In certain embodiments, the total cross-sectional area of the
reservoir shaft fluid ports 148 is 2 square millimeters to 100
square millimeters, 2 square millimeters to 80 square millimeters,
2 square millimeters to 60 square millimeters, 2 square millimeters
to 40 square millimeters, 2 square millimeters to 20 square
millimeters, 2 square millimeters to 10 square millimeters, or 2
square millimeters to 5 square millimeters. In certain embodiments,
the total cross-sectional area of the reservoir shaft fluid ports
148 is no more than 12 square millimeters, no more than 10 square
millimeters, no more than 8 square millimeters, no more than 6
square millimeters, or no more than 5 square millimeters.
[0088] Furthermore, in one embodiment, when the rear shock 38
encounters a bump that causes the piston 68 to move within the
hydraulic fluid body portion 42 at a rate of approximately 1.0 m/s,
the components comprising the inertia valve 136 will preferably be
configured such that virtually all of the hydraulic fluid flows
into the reservoir chamber 128 via the reservoir shaft fluid ports
148 and, accordingly, such that only a small volume of hydraulic
fluid flows through the compression flow passages 174 at that rate
of piston 68 movement. However, the inertia valve 136 of that same
embodiment will preferably be configured such that, when the rear
shock 38 encounters a more severe bump that causes the piston 68 to
move within the hydraulic fluid body portion 42 at a rate of
approximately 4.0 m/s, the components comprising the inertia valve
136 will preferably be configured such that approximately 20% or
more of the total flow of hydraulic fluid flowing into the
reservoir chamber 128 will flow through the reservoir shaft fluid
ports 148 and approximately 80% or less of the total flow of
hydraulic fluid flowing into the reservoir chamber 128 will flow
through the compression flow passages 174.
[0089] In certain embodiments, when the rear shock 38 encounters a
more severe bump that causes the piston 68 to move at a rate of
approximately 4.0 m/s, the components comprising the inertia valve
136 will preferably be configured such that at least 80%, at least
70%, at least 60%, at least 50%, at least 40%, or at least 35% of
the total flow of hydraulic fluid flowing into the reservoir
chamber 128 will flow through passages other than passages closable
by the inertia mass 150 (in the illustrated embodiment, the
compression flow passages 174 and the bleed valve port 171).

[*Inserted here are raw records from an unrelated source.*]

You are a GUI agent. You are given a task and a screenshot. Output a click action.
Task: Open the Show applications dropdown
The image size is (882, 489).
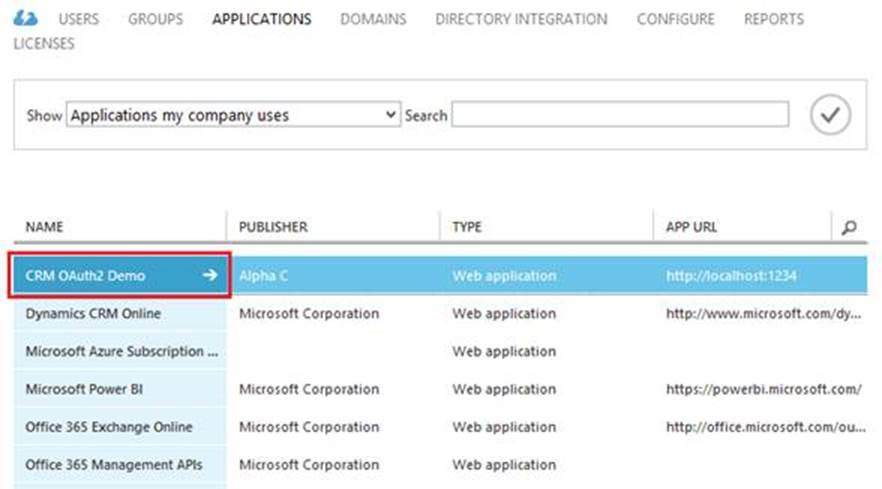tap(233, 116)
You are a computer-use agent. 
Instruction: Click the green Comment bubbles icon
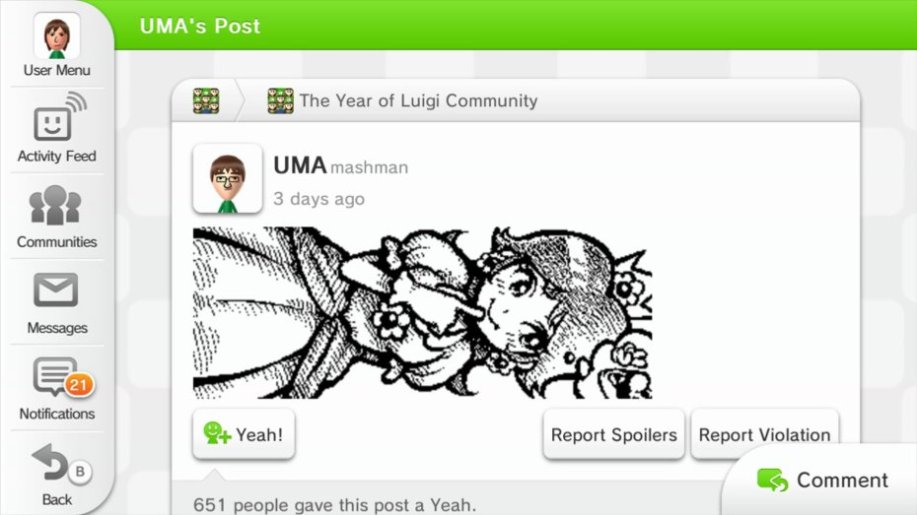click(772, 480)
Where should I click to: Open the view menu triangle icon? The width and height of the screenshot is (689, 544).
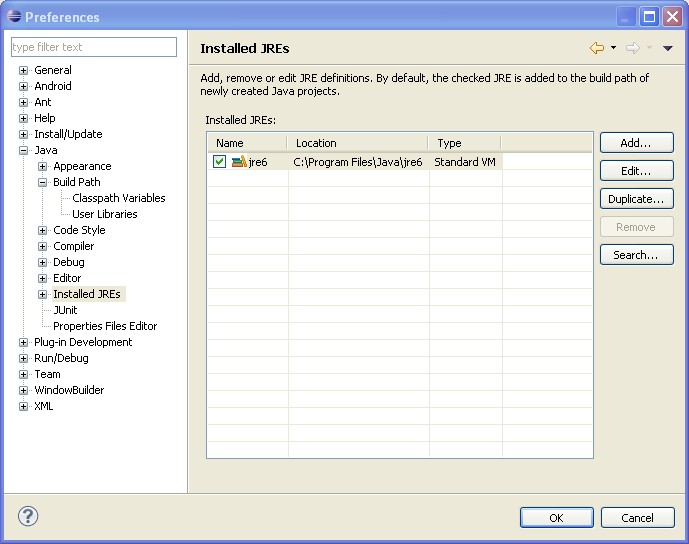pyautogui.click(x=668, y=48)
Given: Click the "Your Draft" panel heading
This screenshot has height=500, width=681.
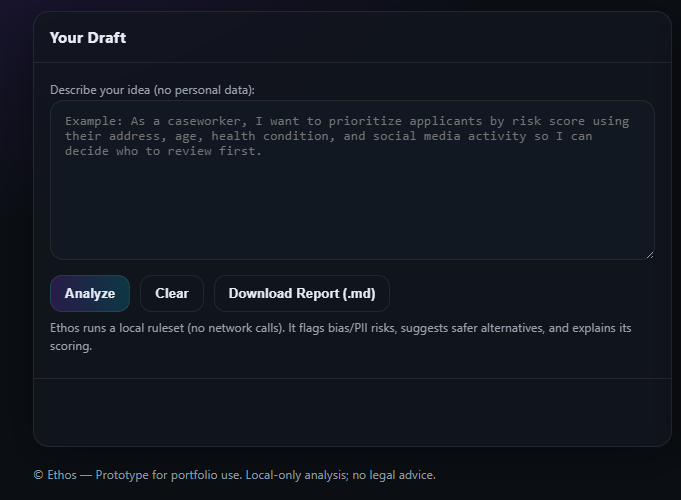Looking at the screenshot, I should tap(88, 38).
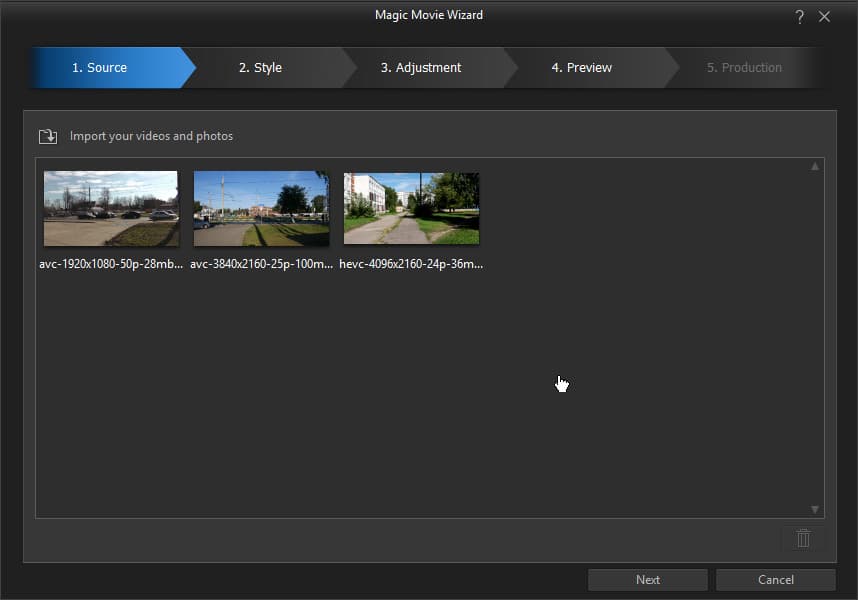Select the avc-1920x1080-50p video thumbnail
Screen dimensions: 858x600
point(111,208)
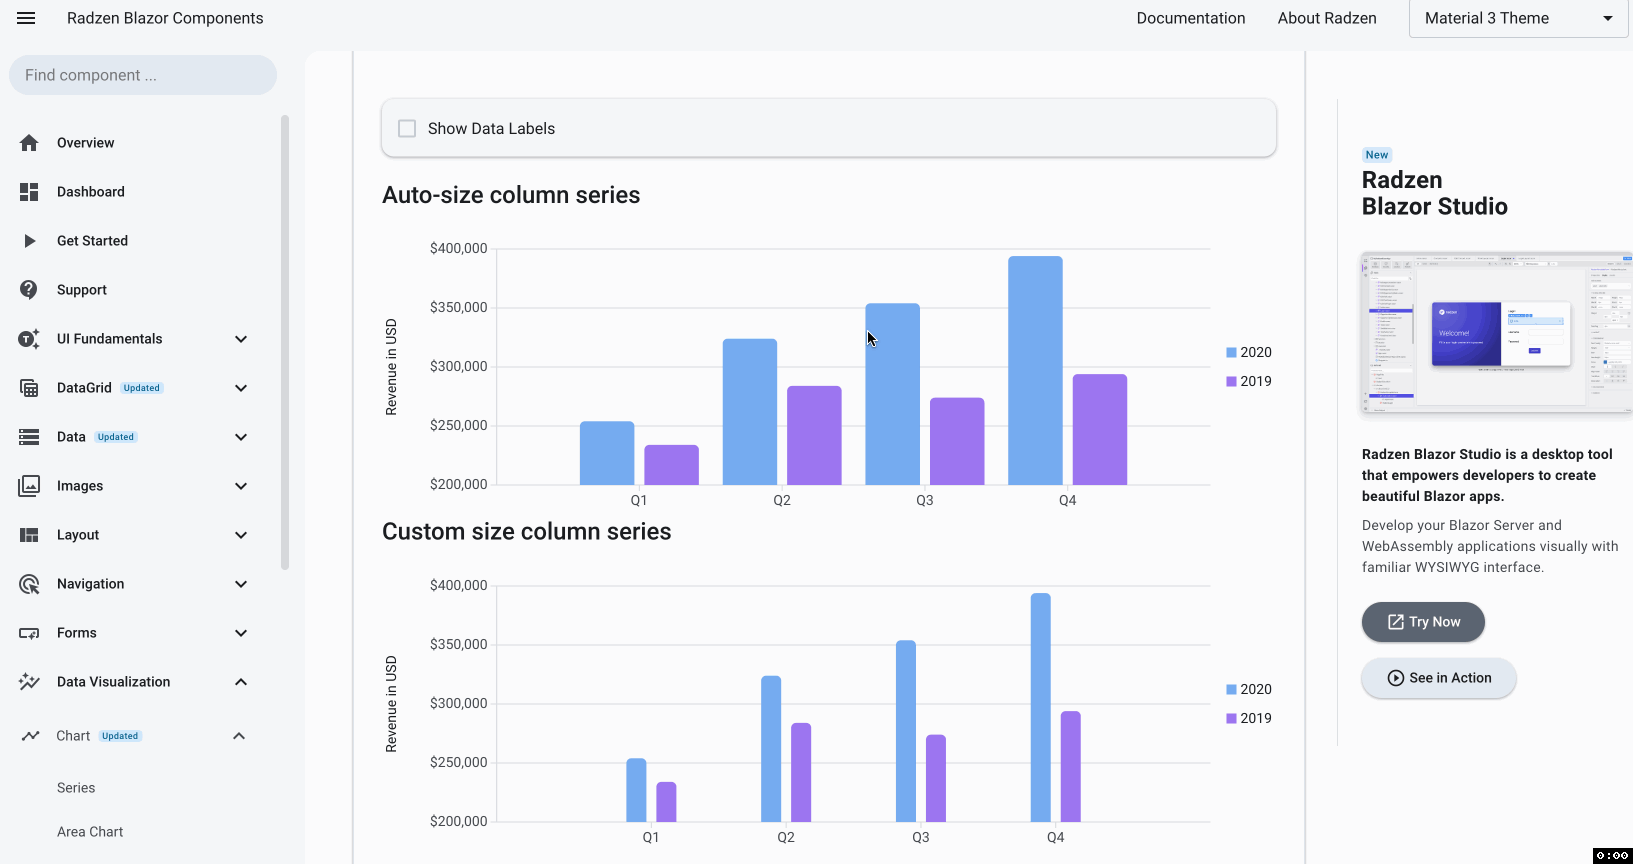1633x864 pixels.
Task: Expand the UI Fundamentals section chevron
Action: [241, 339]
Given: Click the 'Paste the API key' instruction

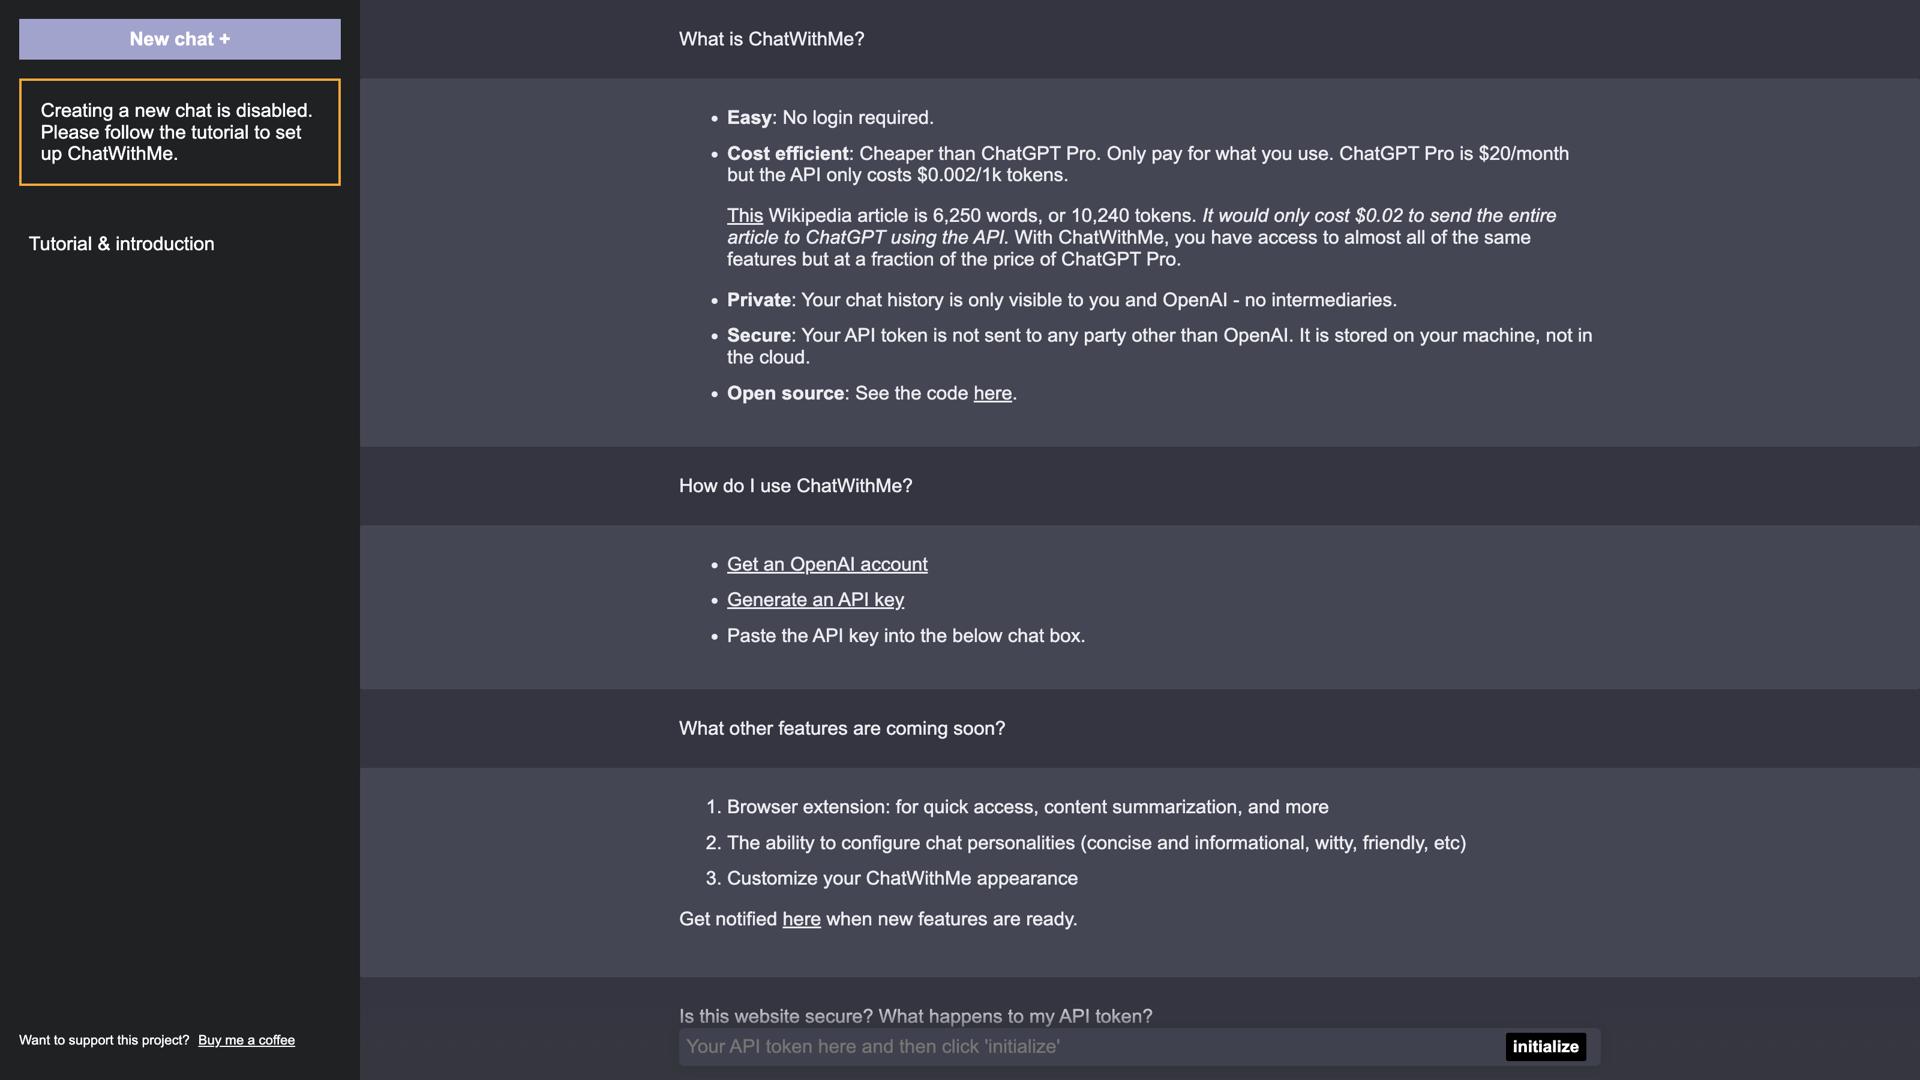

[0090] In certain embodiments, the inertia valve 136 will
preferably be configured such that, when the rear shock 38
encounters a more severe bump that causes the piston 68 to move at
a rate of approximately 4.0 m/s, the components comprising the
inertia valve 136 will preferably be configured such that no more
than 10%, no more than 20%, no more than 30%, no more than 40%, no
more than 50% or no more than 60% of the total flow of hydraulic
fluid flowing into the reservoir chamber 128 will flow through the
passages closable by the inertia mass (in the illustrated
embodiment, the reservoir shaft fluid ports 148).
[0091] The inertia mass 150 is preferably made from brass and
preferably has a mass less than approximately two ounces. In
another embodiment, the inertia mass 150 preferably has a mass less
than approximately one and one-half ounces. In another embodiment,
the inertia mass 150 has a weight of approximately 32 grams, or
1.13 ounces. In another embodiment, the inertia mass 150 preferably
has a mass less than approximately one ounce. In yet another
embodiment, the inertia mass 150 preferably has a mass less than or
equal to approximately one-half ounce. The inertia mass 150
preferably is free of any axial passages or other sophisticated
internal features or contours other than the main, cylindrical
passage through the longitudinal center of the inertia mass 150,
and also the annular groove 151 on the inside surface of the
inertia mass 150. Without such passages and sophisticated internal
features and contours, the inertia mass 150 is advantageously
easier to manufacture, does not require substantial deburring on
the internal surfaces, and is less likely to bind or stick to the
reservoir shaft 134 as compared to other, conventional designs.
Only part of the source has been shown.